Desconstrução do conto de fadas

Priscilla tinha 14 anos quando conheceu Elvis, que já tinha 24. Dessa forma, a primeira parte do filme retrata o verdadeiro conto de fadas vivido pela garota: conhecer o ídolo, conquistar seu coração, ser reconhecida como “madura para a sua idade” e sair da casa dos pais para viver a vida dos sonhos. E é a partir disso que o roteiro vai, pouco a pouco, desconstruindo o conto de fadas a partir das desilusões da protagonista.

Diferentemente do aclamado e controverso Elvis (2022), de Baz Luhrmann, que optou por omitir as facetas mais problemáticas do Rei do Rock, Priscilla expõe, através do olhar da protagonista ao longo dos anos, a quebra de expectativas e da imagem idealizada do galã pela mídia e por ela mesma. A atriz Cailee Spaeny faz um trabalho excepcional ao retratar o amadurecimento da jovem, que precisa deixar sua vida de lado para viver em função de um relacionamento onde suas necessidades afetivas sequer eram atendidas.

Priscilla
Imagem: Reprodução

A escalação de Jacob Elordi também não deixa a desejar. Desde o começo, fica claro que a representação que assistimos de Elvis na tela é completamente parcial a forma que Priscilla o enxergava. Assim, ao assistir Elvis como pessoa, e não como astro, percebemos um homem que se apoiava em seu inegável charme para mascarar incontáveis transtornos.

Caracterização e estética

Ao longo do filme, conseguimos notar a identidade de Priscilla se reduzindo a medida que Elvis a dizia o que vestir, como se maquiar, de que cor pintar o cabelo, como se portar… E nesse ponto, o departamento responsável pela caracterização da personagem também faz um excelente trabalho. No início, Priscilla é uma adolescente tentando se mostrar adulta através de roupas, cabelos e maquiagens extravagantes. No fim, ela não precisa de nada disso, pois se torna uma adulta, de fato.

Somada a caracterização impecável, a diferença de altura entre Elordi e Spaeny se apresenta como um recurso visual interessante e um constante lembrete da dinâmica de poder naquela relação. Não é necessário pontuar a diferença de dez anos entre o casal muitas vezes para que o telespectador entenda o desequilíbrio desconfortável de controle unilateral.

Priscilla e Elvis
Imagem: Reprodução

Visualmente, Coppola consegue mostrar em seus cenários o contraste entre o glamour e os problemas do relacionamento. Assim como os altos e baixos de um relacionamento abusivo, a fotografia oscila entre tons pastéis em momentos de fantasia e cenas pouco iluminadas nas brigas do casal, confinadas ao quarto onde ninguém mais podia ver.

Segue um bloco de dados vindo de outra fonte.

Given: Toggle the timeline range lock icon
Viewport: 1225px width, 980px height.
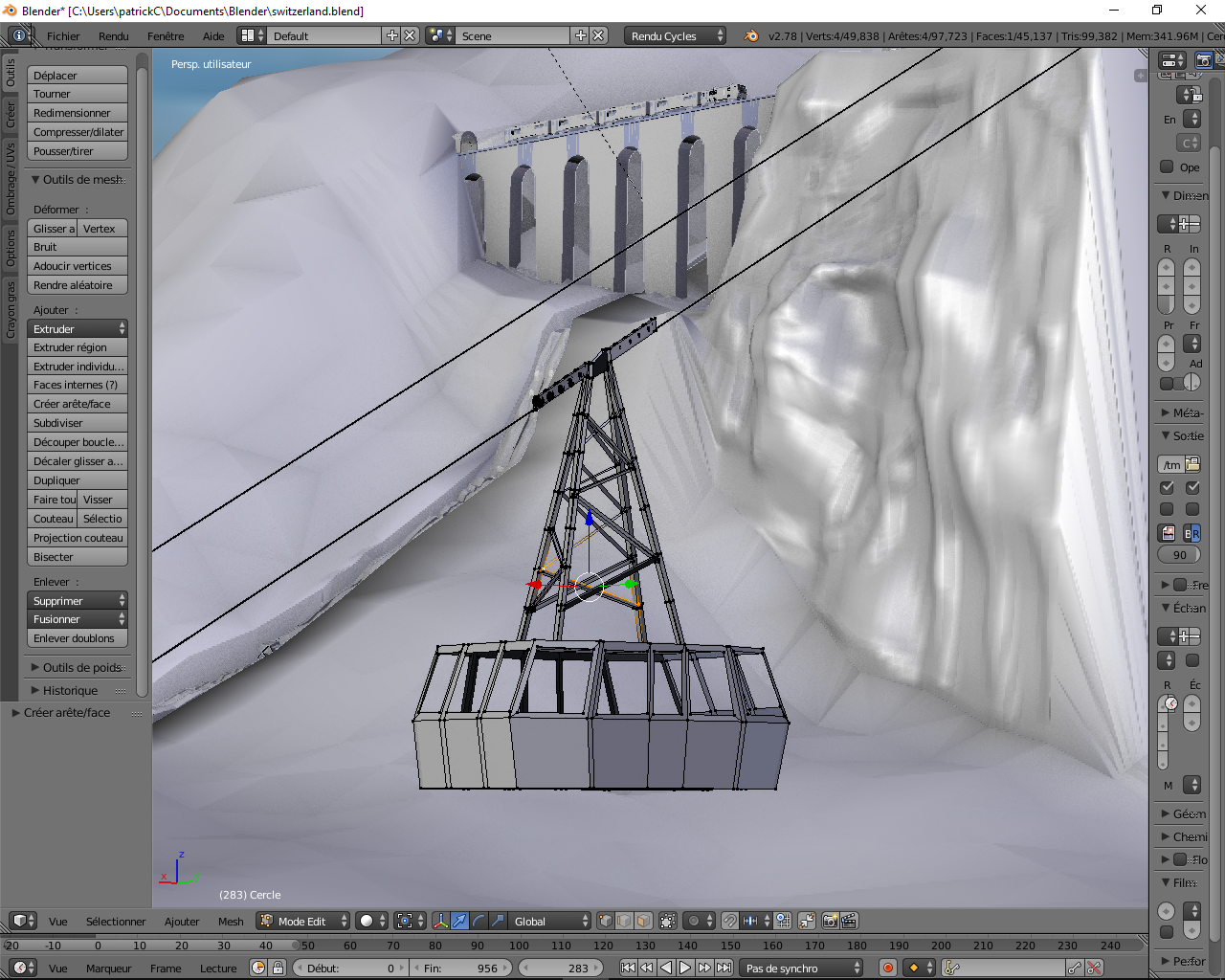Looking at the screenshot, I should point(278,968).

Priscilla Presley como produtora executiva

Um fator que certamente influenciou no tom e abordagem da história foi o envolvimento da própria Priscilla Presley como produtora executiva no longa. Ao mesmo tempo em que seus relatos contribuem para tornar a representação dos acontecimentos e diálogos mais verídica, a sua participação pode explicar o filme não ter a mesma acidez que os outros trabalhos de Coppola, que é conhecida pelas críticas incisivas de suas obras.

A cena final ao som de “I Will Always Love You” não deixa negar. Apesar de todo o ciclo de abuso, manipulação, infidelidade e abandono, para Priscilla, Elvis foi o grande amor de sua vida. Dessa forma, a cena onde ela decide, finalmente, se divorciar, acaba passando um tom muito mais ameno que o esperado. Quando Elvis fala “talvez em outro lugar, em outro momento”, dá a entender que o motivo da separação foi a rotina e vida complicada do artista, e não o seu comportamento abusivo.

Priscilla e Elvis
Imagem: Reprodução

No fim, Priscilla é um filme esteticamente muito bonito, com ótimas atuações e um roteiro propositalmente desconfortável. A sensação que fica no final é agridoce. E esse é o grande porém de basear um filme como esse em uma obra auto-biográfica. Diante de cenas tão revoltantes, o espectador se vê questionando o que é real e o que pode ter sido distorcido por esse prisma enviesado e pela adoração da protagonista por Elvis, apesar de tudo que passou.

Priscilla já está disponível nos cinemas brasileiros.